Approximately 1/2 hour after applying the wax, the layer that you just applied should be completely dry. The surface of your project should look like it has a hazy finish, like someone washed the surface with a soapy cloth. Rub the project with a clean rag to remove any excess surface wax. Follow this up with a more vigorous buffing. The surface friction that you generate with your buffing partially melts the wax and smoothens the surface. Some people feel that you can use an automotive car polisher to accomplish the buffing step, but this is highly dependant on the shape of your project, and how delicate it might be, and how much damage you might cause if the buffing pad catches on a corner of your project.
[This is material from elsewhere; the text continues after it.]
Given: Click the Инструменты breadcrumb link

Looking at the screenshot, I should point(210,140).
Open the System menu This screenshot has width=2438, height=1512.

Your project is ready to deliver and use immediately.
Repairs for projects finished with wax couldn’t be simpler. Simply use a clean rag dipped in the appropriate solvent to wipe off the existing wax finish, let thoroughly dry (1/2 hour at least), then re-apply wax as per the application instructions.
Wax is easy to remove by simply using a clean rag dipped in the appropriate solvent. The solvent-moistened rag can then be used to rub off the old wax. It is highly recommended that you wait for the solvent to thorough evaporate from the project before attempting to apply a new finish.
Where to get it
Please see the Precautions section above for appropriate disposal of rags used to apply paste wax.
Wax can be removed with a solvent such as turpentine or naptha.